A couple of weeks ago, after being a shiftless unemployed student (and being out of a job for the longest time in my life since I was 10 years old) for four years, and after job hunting for about three months, I got a job. The job was with the EMS service, doing dispatch in the county where I live, and I was ambivalent about it. The money was good, the hours were rough and weird and inconsistent, and I needed to do it for a while to see if I was going to be any good at it or get anything out of it.
As it turns out, I am ill-suited for the position and I have just emailed my resignation this day. This was why I didn't really want to go into with the whole world - because I wasn't sure if I was going to keep doing it anyway.

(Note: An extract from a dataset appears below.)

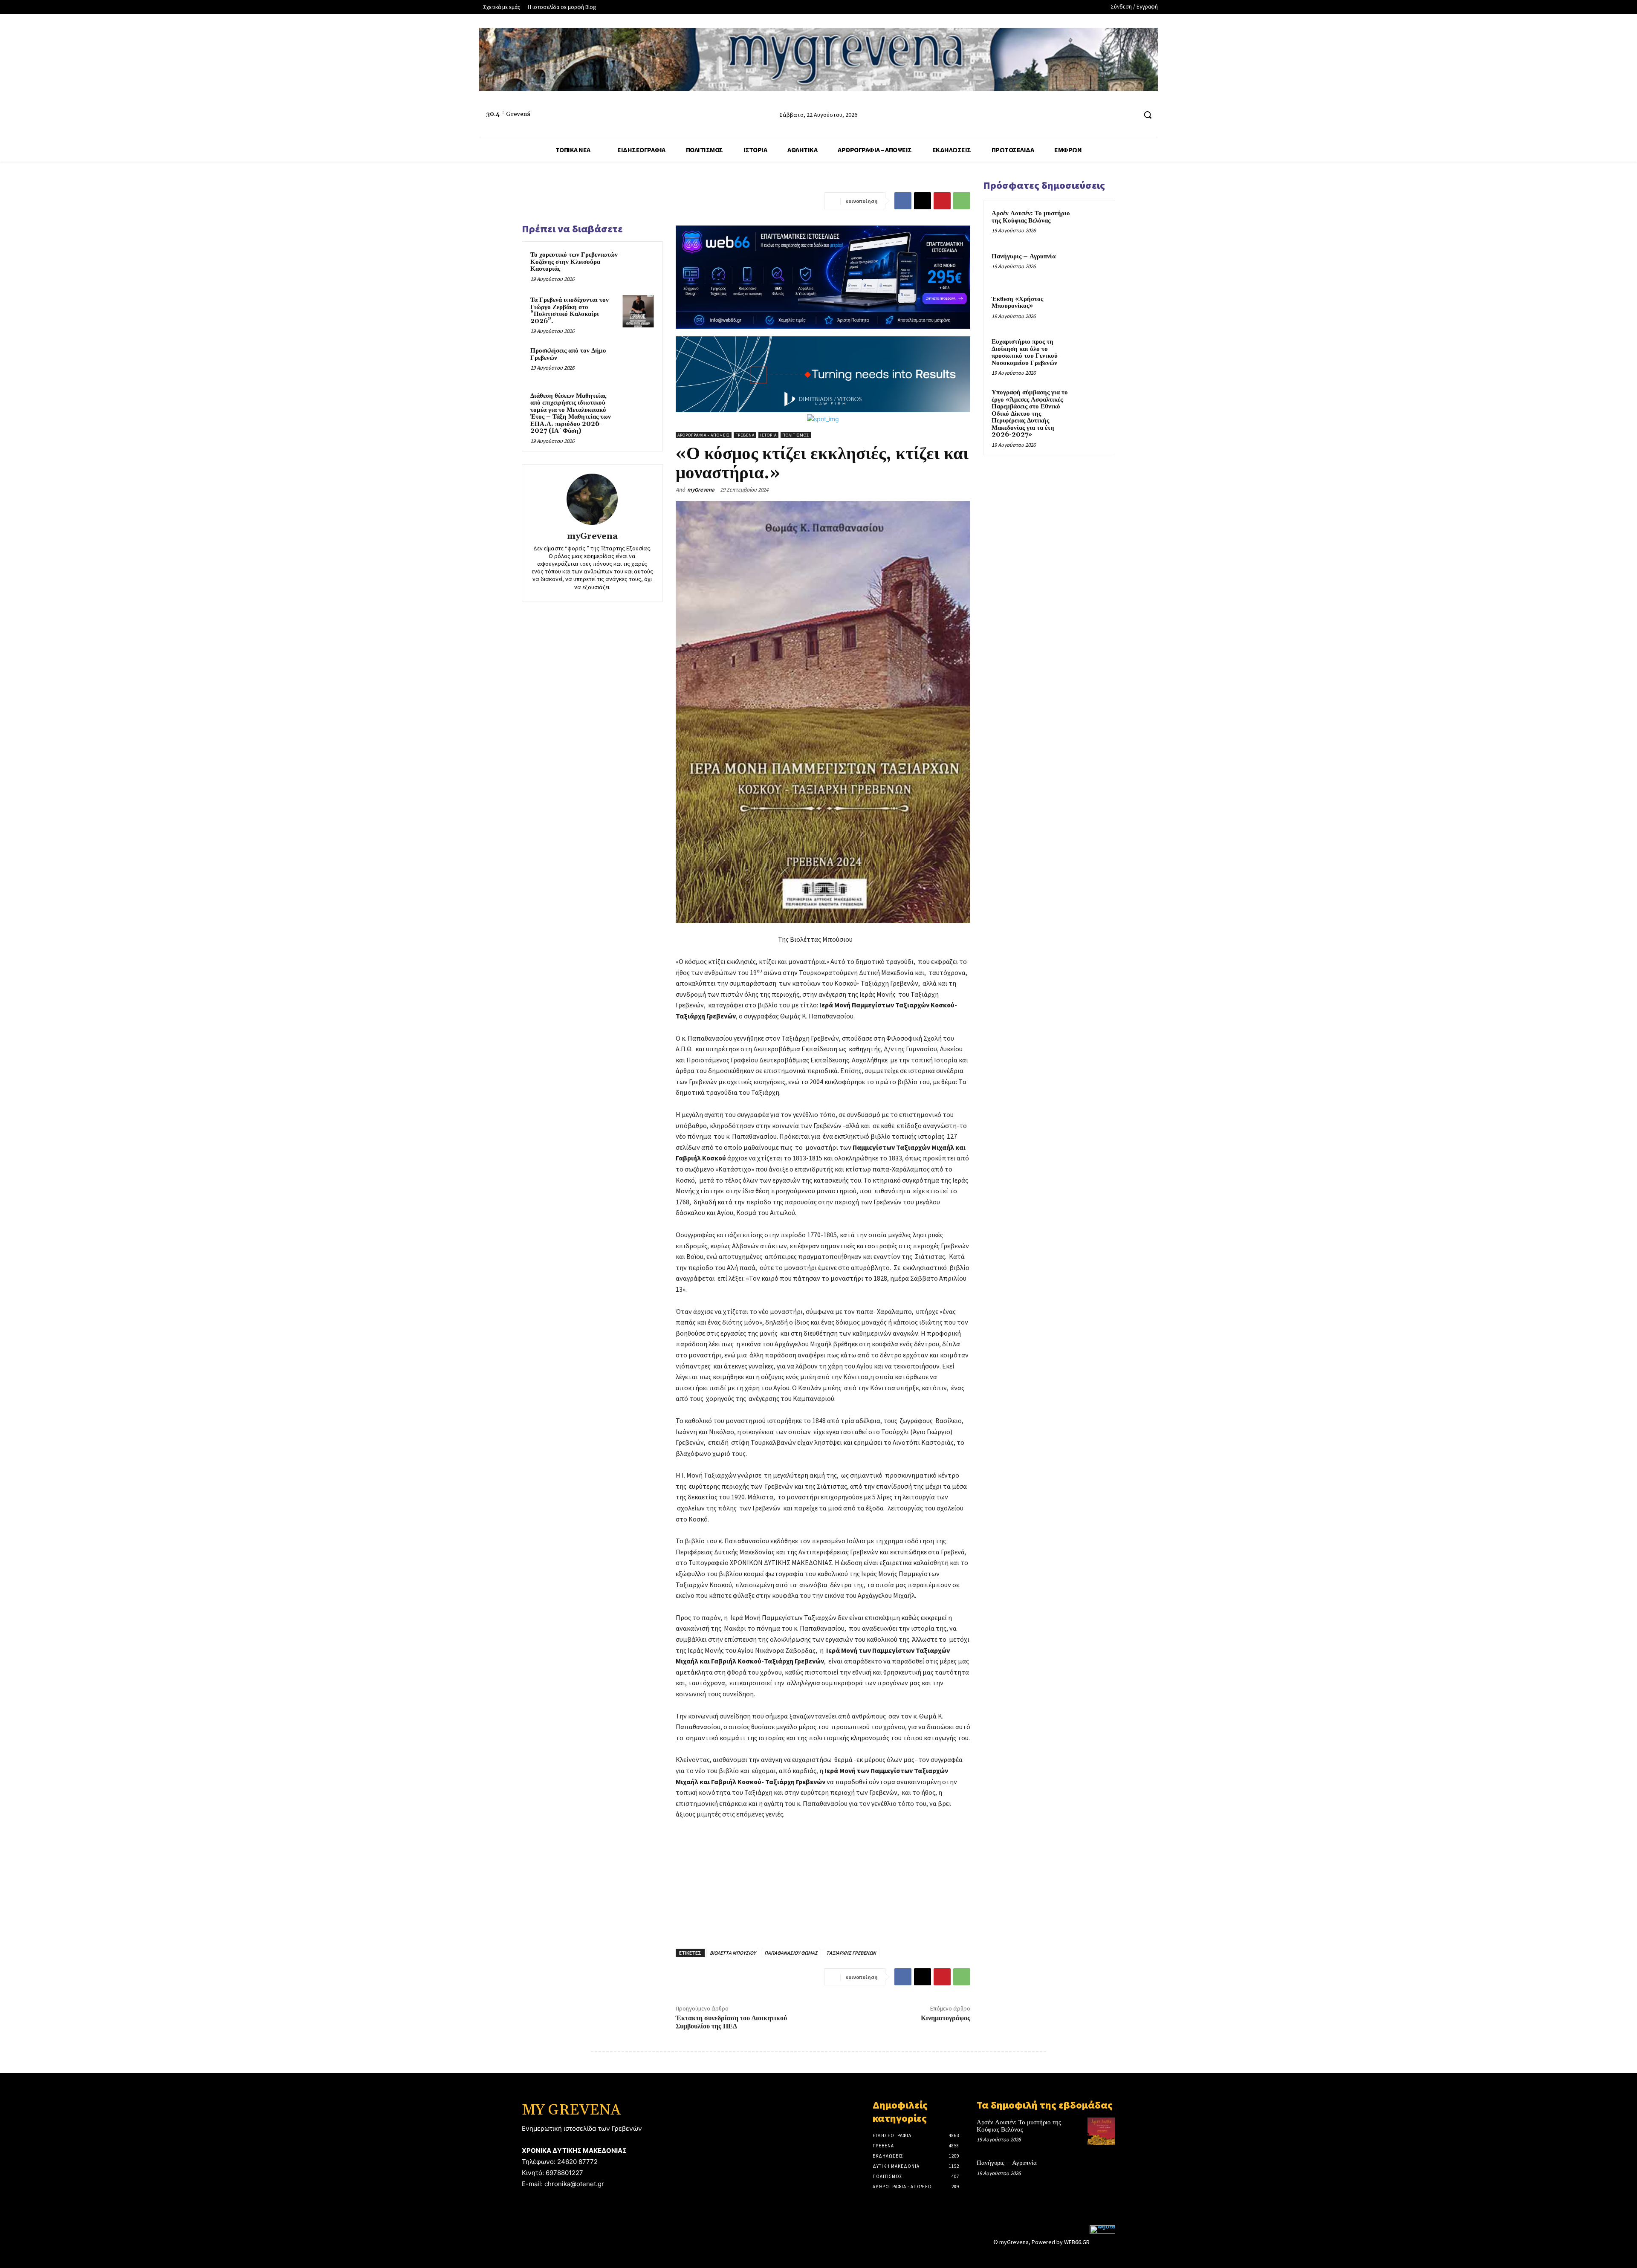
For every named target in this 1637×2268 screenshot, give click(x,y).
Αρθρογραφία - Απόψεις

It was a very strange experience which will fade with time - it started with interviews and more interviews and many, many documents to sign, and then me being drug-tested and told that I have weird fingerprints followed by 10 hour stretches of sitting at a desk and listening to 911 calls, typing in codes and echoing radio traffic, which was as far as I got. What I discovered is that many of the people who work in the dispatch center feel "called" to it, and get something emotional out of it. Ultimately, I was never going to be one of those people, so it seemed like it was time to quit wasting everyone else's time, so I did. Plus, there was this thing of never knowing how things turned out for the diabetic, the parking lot heart attack, the flipped over Subaru, or the unresponsive toddler. I was supposed to be able to capture satisfaction from being a link in the chain, but I couldn't do it.
This is okay. I start my job with the downtown library tomorrow, and I've got some consulting work, too. I have a couple of other applications out there, so we'll see what happens next, but in the meantime, mystery solved.